Preload induces troponin I degradation independently of myocardial ischemia.

Abstract

Although global ischemia induces troponin I (TnI) degradation, regional ischemia does not. We hypothesized that this disparity is related to preload-induced proteolysis, which varies as a function of the amount of myocardium at risk of ischemia. Isolated rat hearts were buffer-perfused at controlled levels of preload. Increasing preload to 25 mm Hg in the absence of ischemia produced pronounced TnI degradation (27 kDa versus 31 kDa bands: 16.4 +/- 3.6% versus 4.7 +/- 1.9% in immediately excised controls, P<0.05).
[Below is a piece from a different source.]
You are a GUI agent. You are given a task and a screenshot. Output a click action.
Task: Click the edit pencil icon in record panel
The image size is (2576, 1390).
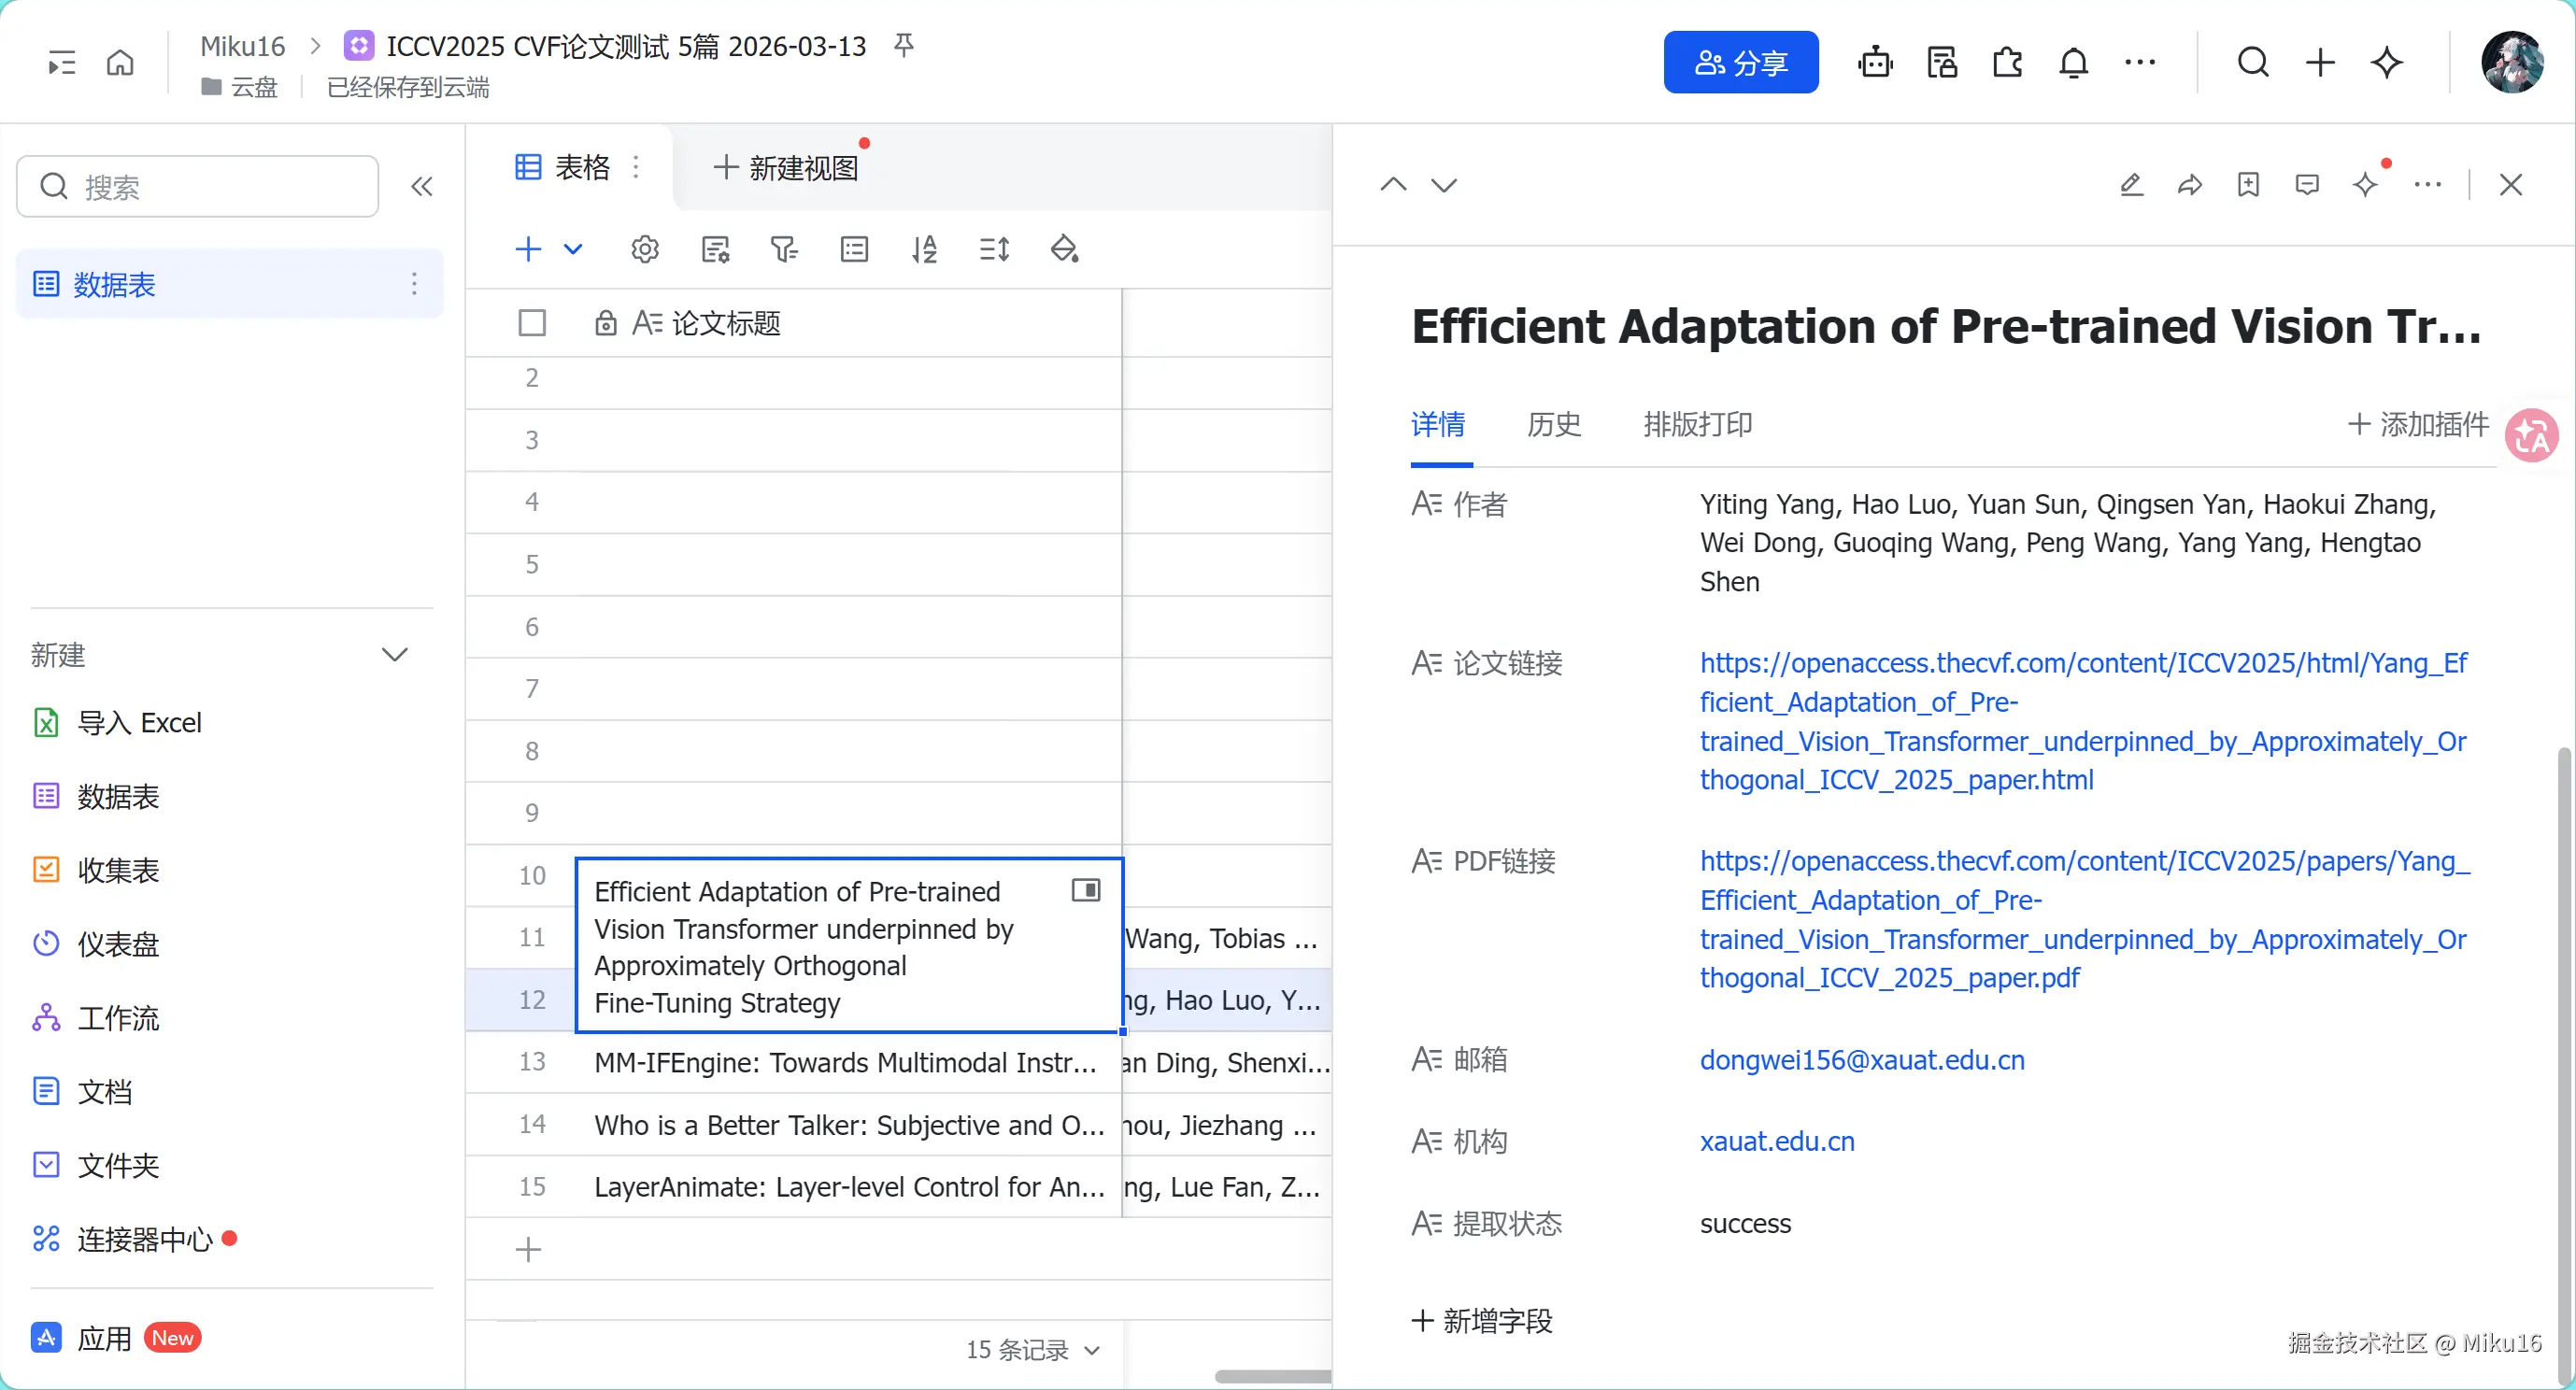pos(2131,185)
TnI degradation could be blocked by preventing the activation of endogenous calpains with 25 micromol/L calpeptin (4.3 +/- 0.6%). This improved function, with left ventricular systolic pressure increasing from 103 +/- 4 mm Hg to 137 +/- 7 mm Hg (P<0.05). Eliminating elevations in preload after global ischemia-induced stunning also prevented TnI degradation. Calpain-mediated TnI proteolysis can be dissociated from stunning and arises from elevations in preload rather than ischemia. This raises the possibility that ongoing preload-induced TnI degradation could impair myocardial function long-term.